Seqanswers Leaderboard Ad

**malachig** · 11-17-2010, 03:15 PM

Yes, and its not the only problematic name i have seen in use in the forums. I guess we should avoid such usernames and/or avoid using them in the text of post replies so that they do not pollute search results...

**bioinfosm** · 11-17-2010, 03:18 PM

makes sense

**Lee Sam** · 11-17-2010, 08:18 PM

Originally posted by malachig View Post

Our cluster uses Sun Grid Engine (sge). Submitting jobs to the cluster is accomplished using a wrapper for the 'qsub' utility of sge. Basically the submission command is just pointing to a batch file containing bash commands (one job per line). I assume this is a somewhat common theme in cluster job submission. If this is the case for you, it shouldn't be too hard to modify the 'createAnalysisCommands' step. You would just need to modify all the lines containing 'mqsub' to match the submission style of your cluster and then when you run createAnalysisCommands use the option '--cluster_commands=1'

Originally posted by obig View Post

I guess there are too many different cluster configurations for alexa-seq to anticipate. So, simple bash files are produced which can be run serially (for very small libraries) or submitted to your cluster according to its protocols. You will probably have to work with your cluster administrator to get things running optimally.

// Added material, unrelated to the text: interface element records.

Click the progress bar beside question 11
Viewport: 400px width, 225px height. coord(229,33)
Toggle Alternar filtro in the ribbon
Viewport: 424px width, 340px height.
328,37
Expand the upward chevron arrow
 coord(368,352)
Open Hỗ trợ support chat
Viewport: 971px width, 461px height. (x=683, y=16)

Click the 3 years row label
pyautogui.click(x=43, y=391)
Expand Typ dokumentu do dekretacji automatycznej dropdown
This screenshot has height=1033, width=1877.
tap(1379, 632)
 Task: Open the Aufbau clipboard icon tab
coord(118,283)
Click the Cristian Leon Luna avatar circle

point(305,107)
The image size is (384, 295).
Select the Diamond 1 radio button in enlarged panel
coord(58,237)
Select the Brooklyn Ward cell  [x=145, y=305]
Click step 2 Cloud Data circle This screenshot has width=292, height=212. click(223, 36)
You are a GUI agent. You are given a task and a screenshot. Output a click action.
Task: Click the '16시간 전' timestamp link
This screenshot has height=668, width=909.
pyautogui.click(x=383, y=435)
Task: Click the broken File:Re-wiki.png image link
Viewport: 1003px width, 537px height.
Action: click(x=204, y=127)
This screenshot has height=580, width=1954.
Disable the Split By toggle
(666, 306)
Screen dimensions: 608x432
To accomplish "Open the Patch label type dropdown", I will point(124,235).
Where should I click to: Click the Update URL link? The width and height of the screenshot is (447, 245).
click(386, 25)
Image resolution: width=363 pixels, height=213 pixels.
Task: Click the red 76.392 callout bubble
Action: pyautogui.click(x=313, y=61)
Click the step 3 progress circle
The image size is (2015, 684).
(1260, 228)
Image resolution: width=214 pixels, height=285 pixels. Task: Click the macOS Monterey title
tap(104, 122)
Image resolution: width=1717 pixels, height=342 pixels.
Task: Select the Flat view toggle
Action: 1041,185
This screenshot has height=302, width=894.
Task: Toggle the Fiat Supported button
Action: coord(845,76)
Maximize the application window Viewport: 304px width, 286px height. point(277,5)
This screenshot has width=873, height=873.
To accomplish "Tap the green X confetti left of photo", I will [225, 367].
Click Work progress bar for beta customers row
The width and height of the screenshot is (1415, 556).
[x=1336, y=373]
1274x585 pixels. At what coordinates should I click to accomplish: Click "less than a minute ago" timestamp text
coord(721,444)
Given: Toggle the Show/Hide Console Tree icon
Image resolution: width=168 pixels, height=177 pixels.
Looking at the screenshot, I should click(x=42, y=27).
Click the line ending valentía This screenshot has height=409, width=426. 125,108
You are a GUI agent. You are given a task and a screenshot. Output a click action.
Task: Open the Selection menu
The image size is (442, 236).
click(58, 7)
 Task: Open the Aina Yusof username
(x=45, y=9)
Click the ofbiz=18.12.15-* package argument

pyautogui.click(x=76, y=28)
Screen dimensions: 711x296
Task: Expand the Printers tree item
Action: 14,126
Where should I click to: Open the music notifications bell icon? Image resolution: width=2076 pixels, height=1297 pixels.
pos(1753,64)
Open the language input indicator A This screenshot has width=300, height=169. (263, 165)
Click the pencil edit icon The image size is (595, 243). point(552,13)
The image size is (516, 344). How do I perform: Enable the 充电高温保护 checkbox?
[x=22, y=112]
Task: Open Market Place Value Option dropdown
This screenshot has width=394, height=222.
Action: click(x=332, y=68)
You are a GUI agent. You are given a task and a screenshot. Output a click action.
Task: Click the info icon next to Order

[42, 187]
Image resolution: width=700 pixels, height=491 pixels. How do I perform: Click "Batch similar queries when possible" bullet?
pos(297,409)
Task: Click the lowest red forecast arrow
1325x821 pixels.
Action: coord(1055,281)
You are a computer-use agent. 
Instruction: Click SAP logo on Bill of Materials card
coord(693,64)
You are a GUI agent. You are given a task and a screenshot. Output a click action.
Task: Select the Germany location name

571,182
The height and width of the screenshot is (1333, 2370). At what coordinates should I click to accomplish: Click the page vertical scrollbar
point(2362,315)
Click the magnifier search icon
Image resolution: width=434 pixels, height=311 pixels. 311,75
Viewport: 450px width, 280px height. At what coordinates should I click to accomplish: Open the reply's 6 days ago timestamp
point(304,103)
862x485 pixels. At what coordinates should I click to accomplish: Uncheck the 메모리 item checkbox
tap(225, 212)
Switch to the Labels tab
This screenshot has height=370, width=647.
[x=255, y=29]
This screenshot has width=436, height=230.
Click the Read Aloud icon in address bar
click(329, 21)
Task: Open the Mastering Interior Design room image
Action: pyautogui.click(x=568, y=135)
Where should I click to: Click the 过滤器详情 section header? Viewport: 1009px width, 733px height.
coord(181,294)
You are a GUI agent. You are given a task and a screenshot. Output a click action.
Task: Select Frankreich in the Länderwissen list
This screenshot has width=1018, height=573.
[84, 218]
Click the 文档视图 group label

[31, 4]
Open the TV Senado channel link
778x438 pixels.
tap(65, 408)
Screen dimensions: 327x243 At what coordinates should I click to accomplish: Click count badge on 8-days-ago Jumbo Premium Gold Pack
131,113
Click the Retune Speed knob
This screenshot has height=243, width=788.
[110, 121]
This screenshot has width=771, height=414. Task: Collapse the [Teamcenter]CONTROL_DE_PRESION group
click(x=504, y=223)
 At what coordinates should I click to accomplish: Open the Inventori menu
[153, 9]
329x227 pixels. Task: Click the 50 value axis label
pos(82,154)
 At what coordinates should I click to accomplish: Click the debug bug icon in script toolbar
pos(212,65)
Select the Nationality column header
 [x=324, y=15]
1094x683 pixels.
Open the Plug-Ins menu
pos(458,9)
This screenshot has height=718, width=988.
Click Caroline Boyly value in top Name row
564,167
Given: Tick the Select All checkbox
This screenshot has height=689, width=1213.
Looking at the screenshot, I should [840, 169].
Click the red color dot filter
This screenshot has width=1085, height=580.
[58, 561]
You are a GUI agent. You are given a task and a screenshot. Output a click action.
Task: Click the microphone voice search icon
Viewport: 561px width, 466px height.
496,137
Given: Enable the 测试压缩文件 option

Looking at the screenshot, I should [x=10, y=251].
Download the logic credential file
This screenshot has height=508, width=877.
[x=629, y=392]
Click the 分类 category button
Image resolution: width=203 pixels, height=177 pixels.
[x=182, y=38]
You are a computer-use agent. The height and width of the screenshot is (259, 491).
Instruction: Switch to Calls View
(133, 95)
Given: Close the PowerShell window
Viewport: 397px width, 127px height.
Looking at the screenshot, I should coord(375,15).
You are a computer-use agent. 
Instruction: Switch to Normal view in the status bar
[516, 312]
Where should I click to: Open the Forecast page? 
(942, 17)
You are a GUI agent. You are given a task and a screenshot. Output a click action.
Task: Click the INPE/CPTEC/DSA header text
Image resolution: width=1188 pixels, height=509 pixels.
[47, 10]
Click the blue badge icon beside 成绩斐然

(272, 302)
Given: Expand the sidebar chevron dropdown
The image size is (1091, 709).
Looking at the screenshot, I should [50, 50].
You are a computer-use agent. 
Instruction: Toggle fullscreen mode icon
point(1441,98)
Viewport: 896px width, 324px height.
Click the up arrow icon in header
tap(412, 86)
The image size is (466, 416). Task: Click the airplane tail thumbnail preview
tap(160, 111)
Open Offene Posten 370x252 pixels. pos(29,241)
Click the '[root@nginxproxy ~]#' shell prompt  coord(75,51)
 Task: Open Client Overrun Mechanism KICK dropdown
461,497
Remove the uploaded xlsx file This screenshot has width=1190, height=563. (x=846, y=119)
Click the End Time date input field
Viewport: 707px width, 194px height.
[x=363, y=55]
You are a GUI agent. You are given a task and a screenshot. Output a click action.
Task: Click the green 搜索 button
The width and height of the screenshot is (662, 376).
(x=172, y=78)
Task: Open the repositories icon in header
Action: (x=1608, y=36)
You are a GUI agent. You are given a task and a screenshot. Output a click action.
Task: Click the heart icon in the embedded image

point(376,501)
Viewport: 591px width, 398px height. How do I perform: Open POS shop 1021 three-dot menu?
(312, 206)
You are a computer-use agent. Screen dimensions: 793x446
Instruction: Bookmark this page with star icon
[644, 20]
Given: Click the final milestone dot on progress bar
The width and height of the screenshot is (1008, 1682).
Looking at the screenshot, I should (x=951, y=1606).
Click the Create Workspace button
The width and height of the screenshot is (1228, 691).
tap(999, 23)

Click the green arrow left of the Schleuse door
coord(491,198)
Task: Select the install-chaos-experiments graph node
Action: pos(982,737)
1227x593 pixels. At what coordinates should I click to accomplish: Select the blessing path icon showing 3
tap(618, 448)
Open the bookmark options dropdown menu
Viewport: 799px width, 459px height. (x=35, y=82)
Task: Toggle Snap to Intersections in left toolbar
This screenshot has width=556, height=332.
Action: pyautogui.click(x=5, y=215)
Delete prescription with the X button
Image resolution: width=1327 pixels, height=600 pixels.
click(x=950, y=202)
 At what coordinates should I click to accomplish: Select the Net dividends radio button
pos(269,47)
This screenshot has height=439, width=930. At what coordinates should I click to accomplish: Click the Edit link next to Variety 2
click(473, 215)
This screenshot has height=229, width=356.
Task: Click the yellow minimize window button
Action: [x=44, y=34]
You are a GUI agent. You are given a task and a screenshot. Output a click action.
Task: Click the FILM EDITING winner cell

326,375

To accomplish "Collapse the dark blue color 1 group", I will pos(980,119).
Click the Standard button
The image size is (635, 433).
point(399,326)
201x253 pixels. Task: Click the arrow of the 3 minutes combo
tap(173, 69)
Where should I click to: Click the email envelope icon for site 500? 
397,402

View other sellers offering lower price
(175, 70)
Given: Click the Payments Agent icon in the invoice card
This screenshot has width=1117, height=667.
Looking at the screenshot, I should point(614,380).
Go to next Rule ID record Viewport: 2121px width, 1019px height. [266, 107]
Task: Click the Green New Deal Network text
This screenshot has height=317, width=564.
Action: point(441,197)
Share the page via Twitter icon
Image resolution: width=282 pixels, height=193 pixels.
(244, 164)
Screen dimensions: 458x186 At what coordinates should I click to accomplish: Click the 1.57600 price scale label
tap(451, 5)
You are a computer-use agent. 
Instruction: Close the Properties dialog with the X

Our cluster here (lawrencium) uses PBS Torque Resource manager and Moab job scheduler. And, with some work, I have been able to submit Alexa-seq jobs to it. I have processed four projects with over 100 libraries to date. So, it is doable. Instead of trying to edit all those parts of the alexa-seq pipeline code that produce job batch files and submission commands, I created a simple perl script which takes an alexa-seq job batch file (essentially just an sh file with one "task/command" per line) and produces the submission files compatible with our scheduler. I strongly recommend this strategy. Changing the alexa-seq code will be a lot more work. What I do is run the alexa-seq pipeline as instructed for steps 0 to 5B. Step 5C (submitMapBatch.sh) is the first step that requires submitting to a cluster. That sh file contains a whole bunch of bash commands for additional sh files (e.g., blast_vs_intergenics.sh). It is those files which should be submitted to a cluster, not the parent submitMapBatch.sh file. You can do them individually or cat them into combined files. I create one combined batch file for all libraries separated only by feature type (repeats, transcripts, etc) because they have different memory and runtime requirements. I can thus optimize cluster submission parameters for each of the 6 feature types. This is necessary because our cluster uses wallclock estimates and task number to determine job priority in the queue. Maybe your cluster has a more simple setup and this step will be unnecessary for you. Once I have combined the bash files I run my submitjobs.pl script on it and wait for it to finish. In later steps, whenever alexa says to submit some jobs to a cluster, the bash file typically contains the tasks/commands (instead of additional bash commands as above). I just run my submitjobs.pl script on each of those bash files. Check .output and .error files for problems and then proceed to the next step.

For each project, once the alexa-seq .commands file is produced, I make a new copy of this file and edit it to add my own commands that are necessary for job submission. This file can then be used as a template for running future projects.

Thanks for the replies. It sounds like the Lawrencium is set up almost exactly like our flux cluster here at UMich. The only issue that we have is that our head nodes don't have our data drives mounted (for a variety of reasons) and have a 15-minute max job limit, so would be a little constrained to do the preprocessing on our main analysis server and then scp the data over to the cluster for the alignments and then scp it all back. I appreciate the insights on all this.

**obig** · 11-17-2010, 08:27 PM

I have the same issue with my data and analysis servers not being mounted on the head nodes. I've found rsync useful for this. I was given a decent size data folder accessible by the cluster. I do some serial steps, rsync to the cluster-mounted server, run parallel jobs and then rsync back. But, a 15-minute max job limit will be a problem. Some jobs probably take longer than that.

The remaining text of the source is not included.